Aathreya Kadambi L&S Math & Physical Sciences
Use of Coevolutionary Information in AlphaFold2
In this project, I will use a generalized Potts model—a statistical physics-based model that captures pairwise residue interactions in protein sequences—to determine the degree to which AlphaFold2’s implicit energy function relies on coupling information between different positions in a multiple sequence alignment (MSA). AlphaFold2 (AF2), a neural network for protein structure prediction, has been remarkably successful in predicting protein structures, but its underlying learned representation remains a black box. If AF2 implicitly learns something akin to a Potts model, then this would provide evidence that its neural network has learned certain structural constraints beyond what is captured by a traditional Potts model.

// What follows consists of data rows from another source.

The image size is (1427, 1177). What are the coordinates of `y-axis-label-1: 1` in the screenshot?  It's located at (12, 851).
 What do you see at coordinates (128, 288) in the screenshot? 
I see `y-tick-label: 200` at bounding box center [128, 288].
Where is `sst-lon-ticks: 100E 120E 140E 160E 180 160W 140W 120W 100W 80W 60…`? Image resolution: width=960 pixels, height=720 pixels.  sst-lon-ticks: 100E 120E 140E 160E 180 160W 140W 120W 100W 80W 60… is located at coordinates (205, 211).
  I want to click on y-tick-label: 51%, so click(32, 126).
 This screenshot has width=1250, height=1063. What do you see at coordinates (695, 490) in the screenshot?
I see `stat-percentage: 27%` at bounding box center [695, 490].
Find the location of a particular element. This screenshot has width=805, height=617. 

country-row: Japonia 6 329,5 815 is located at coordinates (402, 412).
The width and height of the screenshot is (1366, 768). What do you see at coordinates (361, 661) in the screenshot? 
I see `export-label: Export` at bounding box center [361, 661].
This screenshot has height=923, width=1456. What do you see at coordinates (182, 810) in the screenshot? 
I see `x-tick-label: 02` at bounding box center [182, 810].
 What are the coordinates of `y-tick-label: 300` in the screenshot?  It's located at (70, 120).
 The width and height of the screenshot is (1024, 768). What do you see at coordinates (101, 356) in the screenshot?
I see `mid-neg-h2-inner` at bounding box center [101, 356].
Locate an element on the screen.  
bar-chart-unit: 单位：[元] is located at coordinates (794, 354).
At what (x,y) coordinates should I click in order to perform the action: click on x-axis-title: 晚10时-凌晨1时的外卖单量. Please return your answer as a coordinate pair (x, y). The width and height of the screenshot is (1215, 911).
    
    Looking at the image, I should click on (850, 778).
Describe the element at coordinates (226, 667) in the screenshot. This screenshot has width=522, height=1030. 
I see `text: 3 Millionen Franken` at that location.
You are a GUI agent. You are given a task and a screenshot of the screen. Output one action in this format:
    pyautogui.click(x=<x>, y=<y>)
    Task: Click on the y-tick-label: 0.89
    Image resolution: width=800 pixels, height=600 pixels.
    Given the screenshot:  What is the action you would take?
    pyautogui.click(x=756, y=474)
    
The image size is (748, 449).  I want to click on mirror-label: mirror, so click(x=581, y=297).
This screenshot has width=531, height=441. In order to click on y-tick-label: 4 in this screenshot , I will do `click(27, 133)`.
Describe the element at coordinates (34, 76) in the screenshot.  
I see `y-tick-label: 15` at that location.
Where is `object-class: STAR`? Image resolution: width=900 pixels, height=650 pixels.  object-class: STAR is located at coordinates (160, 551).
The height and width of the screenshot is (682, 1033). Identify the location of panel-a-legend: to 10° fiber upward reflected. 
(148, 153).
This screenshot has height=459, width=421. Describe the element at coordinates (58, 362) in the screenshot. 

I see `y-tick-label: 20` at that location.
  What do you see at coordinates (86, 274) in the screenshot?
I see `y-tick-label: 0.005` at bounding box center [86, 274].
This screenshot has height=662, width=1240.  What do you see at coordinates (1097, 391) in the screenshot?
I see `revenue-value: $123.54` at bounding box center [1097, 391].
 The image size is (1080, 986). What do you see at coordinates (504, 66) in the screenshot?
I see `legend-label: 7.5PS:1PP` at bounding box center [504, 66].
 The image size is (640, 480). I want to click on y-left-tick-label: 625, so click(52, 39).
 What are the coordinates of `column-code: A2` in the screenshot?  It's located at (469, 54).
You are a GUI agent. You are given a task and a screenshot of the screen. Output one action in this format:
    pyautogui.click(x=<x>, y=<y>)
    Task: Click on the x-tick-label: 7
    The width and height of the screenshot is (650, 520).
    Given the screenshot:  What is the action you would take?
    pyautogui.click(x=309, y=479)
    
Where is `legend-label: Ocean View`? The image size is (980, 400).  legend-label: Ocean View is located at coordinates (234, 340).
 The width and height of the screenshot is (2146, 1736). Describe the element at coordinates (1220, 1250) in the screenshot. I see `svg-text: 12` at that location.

This project will provide substantial insight into how AF2 uses MSA information and whether its learned representations resemble well-established models such as Potts models. If successful, this work will shed light on the role of evolutionary data in protein structure prediction models and guide the development and interpretation of ML-based protein models in the future.
Message To Sponsor
Thank you for your funding for the SURF program! I really appreciate the opportunity to work on better understanding AlphaFold's use of MSA information. You have given me the opportunity to work on a problem where I can apply interesting mathematical ideas, and this experience will be a great step towards my future research projects. I am grateful, and I will do my best to conduct some awesome research this summer!